## [EXERCISE GOAL]
Express the material from the line with "The height and width of the screenshot is (784, 1516)." up to and including the line with "coord(520,39)" as a Markdown table with the columns Row and Line, omitting blank lines.
┄┄┄┄┄┄┄┄┄┄
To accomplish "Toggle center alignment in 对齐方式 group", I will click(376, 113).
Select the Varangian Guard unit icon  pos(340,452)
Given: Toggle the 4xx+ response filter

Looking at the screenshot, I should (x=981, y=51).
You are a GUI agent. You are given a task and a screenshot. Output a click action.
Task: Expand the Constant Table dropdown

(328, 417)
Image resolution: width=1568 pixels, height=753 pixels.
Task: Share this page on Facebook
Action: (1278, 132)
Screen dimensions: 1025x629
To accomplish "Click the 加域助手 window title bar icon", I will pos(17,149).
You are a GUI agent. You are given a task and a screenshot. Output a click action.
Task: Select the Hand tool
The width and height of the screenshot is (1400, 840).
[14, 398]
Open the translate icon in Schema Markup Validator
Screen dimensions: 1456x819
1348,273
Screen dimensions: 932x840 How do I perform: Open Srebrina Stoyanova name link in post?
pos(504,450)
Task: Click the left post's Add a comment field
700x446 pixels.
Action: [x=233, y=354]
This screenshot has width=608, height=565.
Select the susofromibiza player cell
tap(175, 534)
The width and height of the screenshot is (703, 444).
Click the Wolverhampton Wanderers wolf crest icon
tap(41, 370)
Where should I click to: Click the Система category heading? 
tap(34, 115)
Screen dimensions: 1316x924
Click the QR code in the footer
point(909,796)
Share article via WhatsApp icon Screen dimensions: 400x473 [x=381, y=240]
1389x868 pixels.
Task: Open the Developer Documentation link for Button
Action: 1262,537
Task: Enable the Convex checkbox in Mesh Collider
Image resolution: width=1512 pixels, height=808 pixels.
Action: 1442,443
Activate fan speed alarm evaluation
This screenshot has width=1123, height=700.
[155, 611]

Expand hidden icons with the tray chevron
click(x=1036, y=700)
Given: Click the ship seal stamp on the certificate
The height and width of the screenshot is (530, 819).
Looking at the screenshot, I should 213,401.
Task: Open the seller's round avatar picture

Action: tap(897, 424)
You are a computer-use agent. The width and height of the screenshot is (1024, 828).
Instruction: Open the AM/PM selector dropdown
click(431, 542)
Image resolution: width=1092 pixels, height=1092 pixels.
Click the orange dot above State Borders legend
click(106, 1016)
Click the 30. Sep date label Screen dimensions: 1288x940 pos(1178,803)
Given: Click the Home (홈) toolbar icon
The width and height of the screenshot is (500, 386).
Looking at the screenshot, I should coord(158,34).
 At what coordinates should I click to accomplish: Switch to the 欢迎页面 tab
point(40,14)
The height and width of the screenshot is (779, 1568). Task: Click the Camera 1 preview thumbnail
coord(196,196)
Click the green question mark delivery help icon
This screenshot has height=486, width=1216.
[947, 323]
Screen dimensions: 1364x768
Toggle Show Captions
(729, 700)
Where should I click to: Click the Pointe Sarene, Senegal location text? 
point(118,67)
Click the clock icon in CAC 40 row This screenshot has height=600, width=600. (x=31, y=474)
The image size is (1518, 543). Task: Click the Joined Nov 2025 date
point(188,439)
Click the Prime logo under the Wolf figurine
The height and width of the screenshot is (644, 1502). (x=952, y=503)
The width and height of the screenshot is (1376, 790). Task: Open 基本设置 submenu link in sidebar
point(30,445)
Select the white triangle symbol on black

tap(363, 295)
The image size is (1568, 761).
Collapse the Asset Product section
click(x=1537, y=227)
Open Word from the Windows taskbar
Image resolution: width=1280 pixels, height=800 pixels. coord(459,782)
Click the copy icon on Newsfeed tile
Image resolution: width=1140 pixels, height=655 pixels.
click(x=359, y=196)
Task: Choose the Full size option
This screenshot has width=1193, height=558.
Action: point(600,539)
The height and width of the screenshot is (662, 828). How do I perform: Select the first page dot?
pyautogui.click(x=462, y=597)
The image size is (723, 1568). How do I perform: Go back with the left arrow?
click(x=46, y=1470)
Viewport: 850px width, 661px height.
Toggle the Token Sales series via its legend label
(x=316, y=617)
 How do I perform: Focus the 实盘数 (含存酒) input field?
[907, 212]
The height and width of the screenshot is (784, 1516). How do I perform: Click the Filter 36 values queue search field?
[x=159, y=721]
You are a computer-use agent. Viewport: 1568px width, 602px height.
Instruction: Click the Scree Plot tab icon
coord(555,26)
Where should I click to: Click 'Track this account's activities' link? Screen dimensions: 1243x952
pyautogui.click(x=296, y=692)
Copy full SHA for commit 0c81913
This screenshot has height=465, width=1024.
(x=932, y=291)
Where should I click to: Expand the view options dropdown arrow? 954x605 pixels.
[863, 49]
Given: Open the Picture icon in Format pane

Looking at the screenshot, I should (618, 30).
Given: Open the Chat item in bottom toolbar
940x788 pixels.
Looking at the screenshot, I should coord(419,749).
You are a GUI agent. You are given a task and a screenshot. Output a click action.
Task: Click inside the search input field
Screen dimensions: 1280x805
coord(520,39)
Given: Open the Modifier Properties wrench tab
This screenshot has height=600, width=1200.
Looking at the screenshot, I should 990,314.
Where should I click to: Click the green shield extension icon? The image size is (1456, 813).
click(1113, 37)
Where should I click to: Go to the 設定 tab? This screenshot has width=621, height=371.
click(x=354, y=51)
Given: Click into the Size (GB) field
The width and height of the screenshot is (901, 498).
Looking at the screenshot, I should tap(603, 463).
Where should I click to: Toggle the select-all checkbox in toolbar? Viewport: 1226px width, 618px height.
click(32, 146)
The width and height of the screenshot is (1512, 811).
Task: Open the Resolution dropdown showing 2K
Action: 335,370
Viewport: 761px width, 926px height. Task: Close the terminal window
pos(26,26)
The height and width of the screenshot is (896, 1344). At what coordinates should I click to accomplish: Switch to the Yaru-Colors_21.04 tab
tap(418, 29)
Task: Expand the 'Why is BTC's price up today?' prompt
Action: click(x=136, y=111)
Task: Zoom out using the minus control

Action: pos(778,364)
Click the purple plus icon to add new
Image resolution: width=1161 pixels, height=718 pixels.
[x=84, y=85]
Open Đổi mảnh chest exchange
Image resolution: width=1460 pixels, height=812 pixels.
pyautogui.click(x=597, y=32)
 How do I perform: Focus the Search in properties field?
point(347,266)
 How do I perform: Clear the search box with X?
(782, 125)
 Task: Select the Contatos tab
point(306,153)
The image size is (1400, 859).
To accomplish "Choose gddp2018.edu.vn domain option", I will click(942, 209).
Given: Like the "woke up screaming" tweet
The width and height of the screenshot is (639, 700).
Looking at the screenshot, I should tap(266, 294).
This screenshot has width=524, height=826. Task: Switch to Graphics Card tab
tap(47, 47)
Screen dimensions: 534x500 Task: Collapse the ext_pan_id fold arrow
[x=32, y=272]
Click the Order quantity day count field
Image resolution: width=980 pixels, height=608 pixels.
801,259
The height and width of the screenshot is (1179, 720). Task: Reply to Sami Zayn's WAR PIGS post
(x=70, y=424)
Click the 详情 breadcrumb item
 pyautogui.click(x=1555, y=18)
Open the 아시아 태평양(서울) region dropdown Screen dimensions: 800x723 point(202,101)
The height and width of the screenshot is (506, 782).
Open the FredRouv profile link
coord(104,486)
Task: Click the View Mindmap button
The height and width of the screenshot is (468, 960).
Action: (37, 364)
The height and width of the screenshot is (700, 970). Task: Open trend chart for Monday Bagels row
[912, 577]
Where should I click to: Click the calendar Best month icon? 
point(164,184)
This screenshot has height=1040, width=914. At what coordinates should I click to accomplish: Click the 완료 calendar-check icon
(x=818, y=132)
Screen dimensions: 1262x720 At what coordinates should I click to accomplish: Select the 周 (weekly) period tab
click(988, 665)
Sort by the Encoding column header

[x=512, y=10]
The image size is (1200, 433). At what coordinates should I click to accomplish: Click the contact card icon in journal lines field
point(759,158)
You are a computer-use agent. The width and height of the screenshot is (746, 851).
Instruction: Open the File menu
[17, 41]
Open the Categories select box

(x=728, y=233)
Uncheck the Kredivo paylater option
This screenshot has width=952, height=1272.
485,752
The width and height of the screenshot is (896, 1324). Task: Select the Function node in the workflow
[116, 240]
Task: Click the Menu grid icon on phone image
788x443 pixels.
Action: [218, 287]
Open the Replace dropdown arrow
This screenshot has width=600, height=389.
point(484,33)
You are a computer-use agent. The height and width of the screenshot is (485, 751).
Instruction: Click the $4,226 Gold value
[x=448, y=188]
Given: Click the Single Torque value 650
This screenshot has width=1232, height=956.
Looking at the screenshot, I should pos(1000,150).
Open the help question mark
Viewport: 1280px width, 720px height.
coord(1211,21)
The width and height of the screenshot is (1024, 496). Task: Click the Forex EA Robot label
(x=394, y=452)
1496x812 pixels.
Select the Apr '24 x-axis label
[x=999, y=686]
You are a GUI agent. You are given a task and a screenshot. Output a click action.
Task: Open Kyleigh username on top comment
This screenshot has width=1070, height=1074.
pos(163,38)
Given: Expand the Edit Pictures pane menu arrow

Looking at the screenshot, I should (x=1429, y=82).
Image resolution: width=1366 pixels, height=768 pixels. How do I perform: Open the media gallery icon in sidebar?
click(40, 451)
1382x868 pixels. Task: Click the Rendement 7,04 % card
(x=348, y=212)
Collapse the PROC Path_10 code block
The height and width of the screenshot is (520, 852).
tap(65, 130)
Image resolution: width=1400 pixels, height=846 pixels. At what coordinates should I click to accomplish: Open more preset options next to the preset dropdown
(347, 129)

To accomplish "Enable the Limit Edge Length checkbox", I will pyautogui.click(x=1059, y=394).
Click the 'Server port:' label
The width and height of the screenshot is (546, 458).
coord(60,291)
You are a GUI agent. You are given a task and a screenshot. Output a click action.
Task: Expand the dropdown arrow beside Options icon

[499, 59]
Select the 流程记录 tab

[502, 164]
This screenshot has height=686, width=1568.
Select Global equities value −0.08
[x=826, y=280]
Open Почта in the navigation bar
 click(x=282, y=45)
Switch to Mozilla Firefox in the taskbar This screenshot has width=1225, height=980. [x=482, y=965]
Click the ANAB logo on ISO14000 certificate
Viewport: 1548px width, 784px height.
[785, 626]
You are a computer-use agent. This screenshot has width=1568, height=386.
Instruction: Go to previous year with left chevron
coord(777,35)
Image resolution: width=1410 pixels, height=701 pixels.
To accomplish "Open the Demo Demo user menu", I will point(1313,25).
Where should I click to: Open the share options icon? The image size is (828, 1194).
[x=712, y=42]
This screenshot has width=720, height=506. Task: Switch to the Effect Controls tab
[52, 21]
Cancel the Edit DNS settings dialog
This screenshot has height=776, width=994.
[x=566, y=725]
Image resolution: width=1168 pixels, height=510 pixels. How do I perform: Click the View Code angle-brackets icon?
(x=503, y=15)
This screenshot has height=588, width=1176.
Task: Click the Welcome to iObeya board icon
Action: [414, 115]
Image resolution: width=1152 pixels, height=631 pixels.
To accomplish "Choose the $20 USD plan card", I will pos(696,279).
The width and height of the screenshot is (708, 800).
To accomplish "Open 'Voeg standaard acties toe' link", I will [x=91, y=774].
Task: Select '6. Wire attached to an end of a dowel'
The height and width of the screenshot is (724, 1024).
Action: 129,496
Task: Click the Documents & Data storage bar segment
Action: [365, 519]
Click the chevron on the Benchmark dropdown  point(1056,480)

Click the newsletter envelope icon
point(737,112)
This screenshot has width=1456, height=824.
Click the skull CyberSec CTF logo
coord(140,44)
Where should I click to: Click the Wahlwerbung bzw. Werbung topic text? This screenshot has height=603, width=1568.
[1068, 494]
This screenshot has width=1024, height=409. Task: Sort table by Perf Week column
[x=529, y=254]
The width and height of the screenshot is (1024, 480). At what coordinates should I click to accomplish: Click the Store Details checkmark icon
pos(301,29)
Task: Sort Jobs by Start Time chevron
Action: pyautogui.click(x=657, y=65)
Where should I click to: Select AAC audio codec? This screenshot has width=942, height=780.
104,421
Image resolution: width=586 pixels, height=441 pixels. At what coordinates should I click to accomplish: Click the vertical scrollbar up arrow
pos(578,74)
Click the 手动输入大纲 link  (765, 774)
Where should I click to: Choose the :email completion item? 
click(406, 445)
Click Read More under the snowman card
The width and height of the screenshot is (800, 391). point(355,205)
┄┄┄┄┄┄┄┄┄┄
## [CORRECT RESPONSE]
| Row | Line |
|---|---|
| 1 | The height and width of the screenshot is (784, 1516). How do I perform: Click the Filter 36 values queue search field? |
| 2 | [x=159, y=721] |
| 3 | You are a computer-use agent. Viewport: 1568px width, 602px height. |
| 4 | Instruction: Click the Scree Plot tab icon |
| 5 | coord(555,26) |
| 6 | Where should I click to: Click 'Track this account's activities' link? Screen dimensions: 1243x952 |
| 7 | pyautogui.click(x=296, y=692) |
| 8 | Copy full SHA for commit 0c81913 |
| 9 | This screenshot has height=465, width=1024. |
| 10 | (x=932, y=291) |
| 11 | Where should I click to: Expand the view options dropdown arrow? 954x605 pixels. |
| 12 | [863, 49] |
| 13 | Given: Open the Picture icon in Format pane |
| 14 | Looking at the screenshot, I should (618, 30). |
| 15 | Given: Open the Chat item in bottom toolbar |
| 16 | 940x788 pixels. |
| 17 | Looking at the screenshot, I should coord(419,749). |
| 18 | You are a GUI agent. You are given a task and a screenshot. Output a click action. |
| 19 | Task: Click inside the search input field |
| 20 | Screen dimensions: 1280x805 |
| 21 | coord(520,39) |